Lay out every line of the items below as a JSON list of strings, one string per line, skipping blank lines and leaving out the pictures.

(Records from a data collection)
/---
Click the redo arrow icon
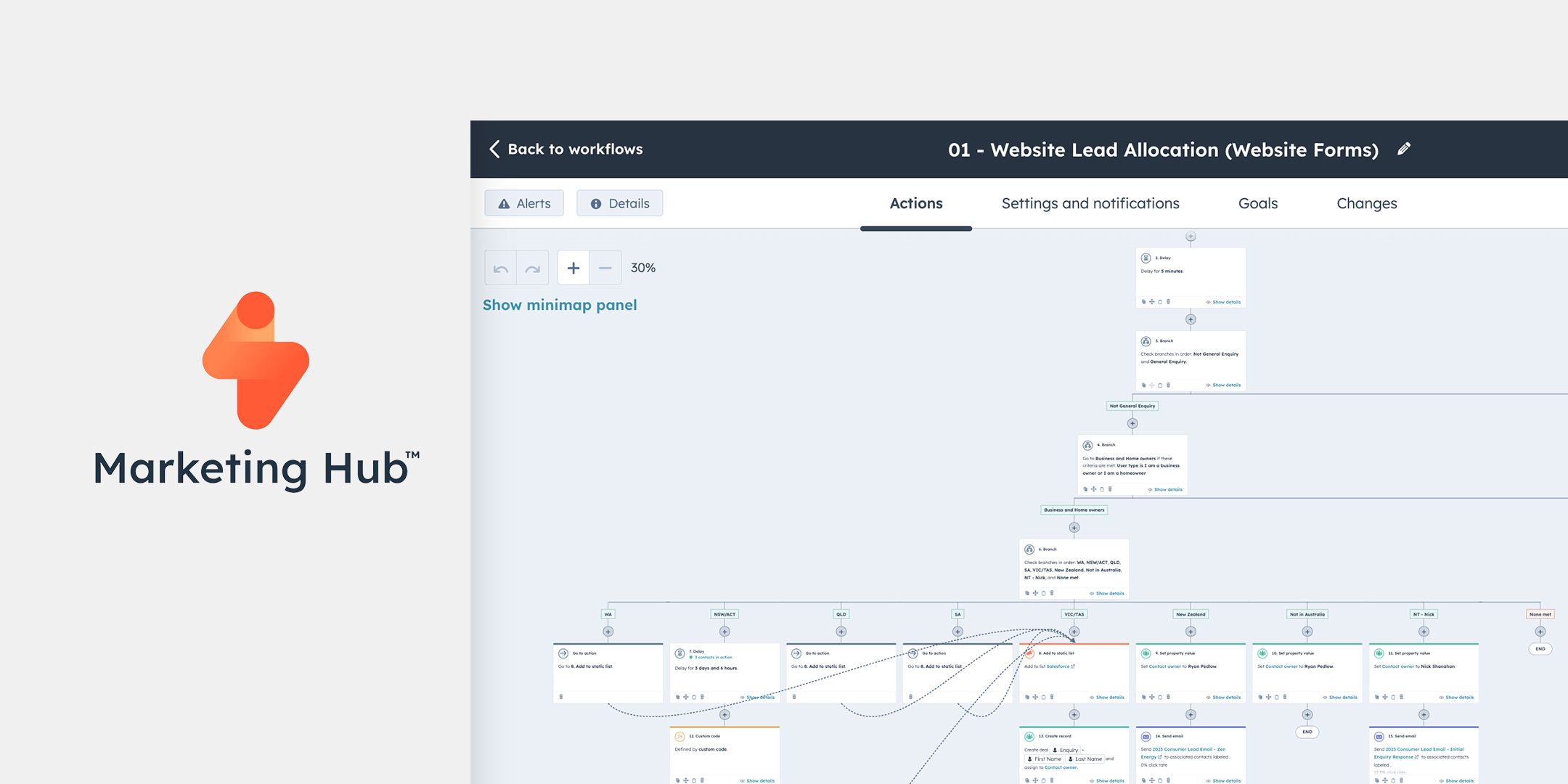Screen dimensions: 1568x784 tap(533, 267)
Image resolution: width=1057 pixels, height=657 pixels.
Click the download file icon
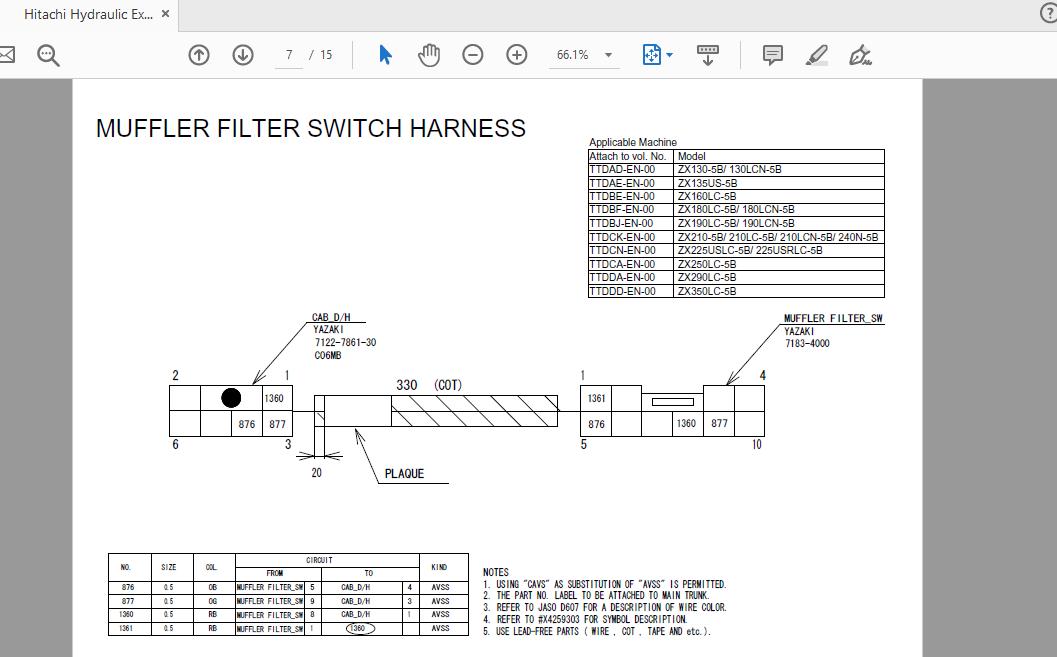tap(708, 55)
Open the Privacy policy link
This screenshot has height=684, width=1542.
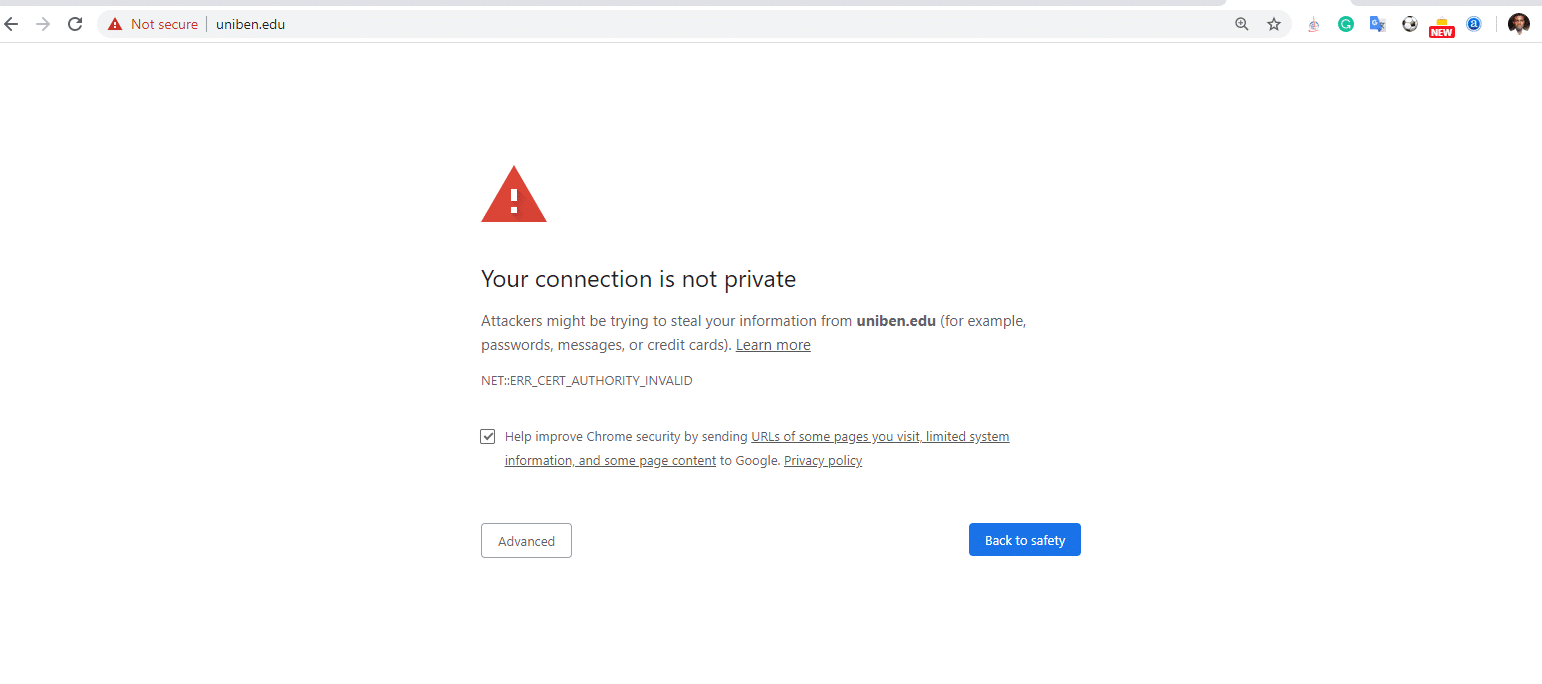[x=823, y=461]
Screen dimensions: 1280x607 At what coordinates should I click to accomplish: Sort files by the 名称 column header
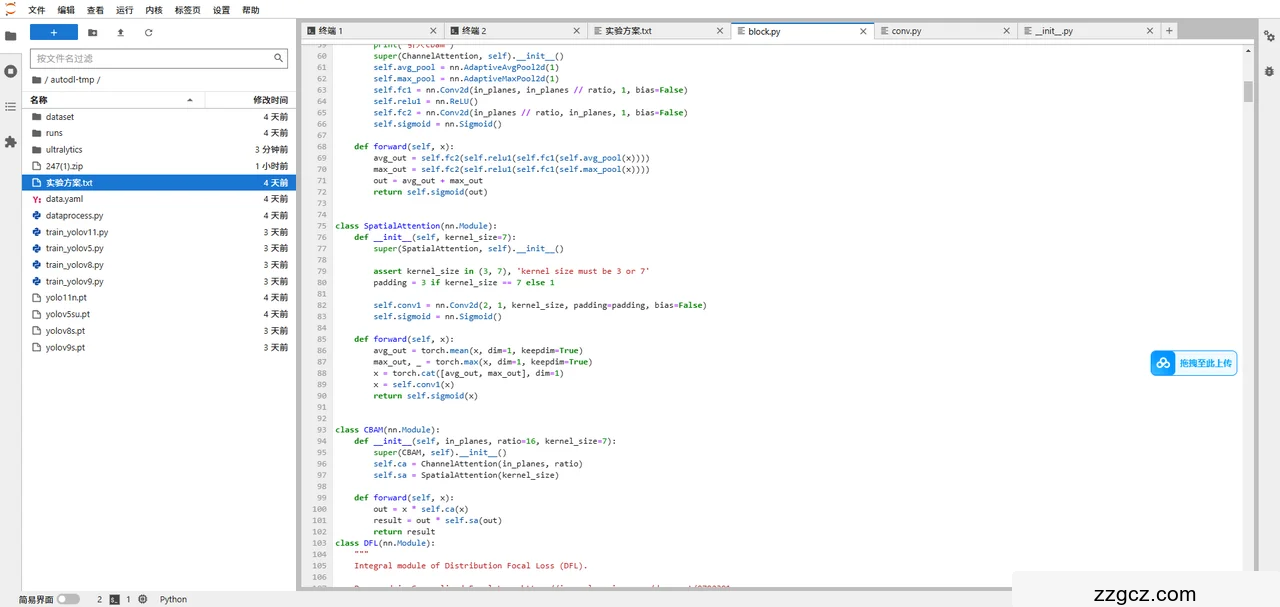[x=40, y=100]
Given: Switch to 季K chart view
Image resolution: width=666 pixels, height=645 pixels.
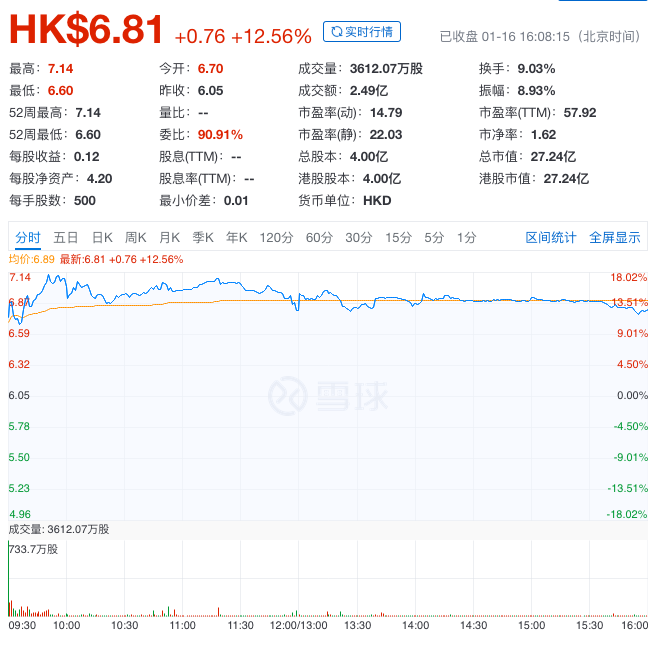Looking at the screenshot, I should (203, 237).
\---
### Task solution
[
  "Click the redo arrow icon",
  "Screen dimensions: 1568x784 tap(533, 267)",
  "Image resolution: width=1057 pixels, height=657 pixels.",
  "Click the download file icon",
  "tap(708, 55)",
  "Open the Privacy policy link",
  "This screenshot has height=684, width=1542.",
  "[x=823, y=461]",
  "Screen dimensions: 1280x607 At what coordinates should I click to accomplish: Sort files by the 名称 column header",
  "[x=40, y=100]",
  "Given: Switch to 季K chart view",
  "Image resolution: width=666 pixels, height=645 pixels.",
  "Looking at the screenshot, I should (203, 237)."
]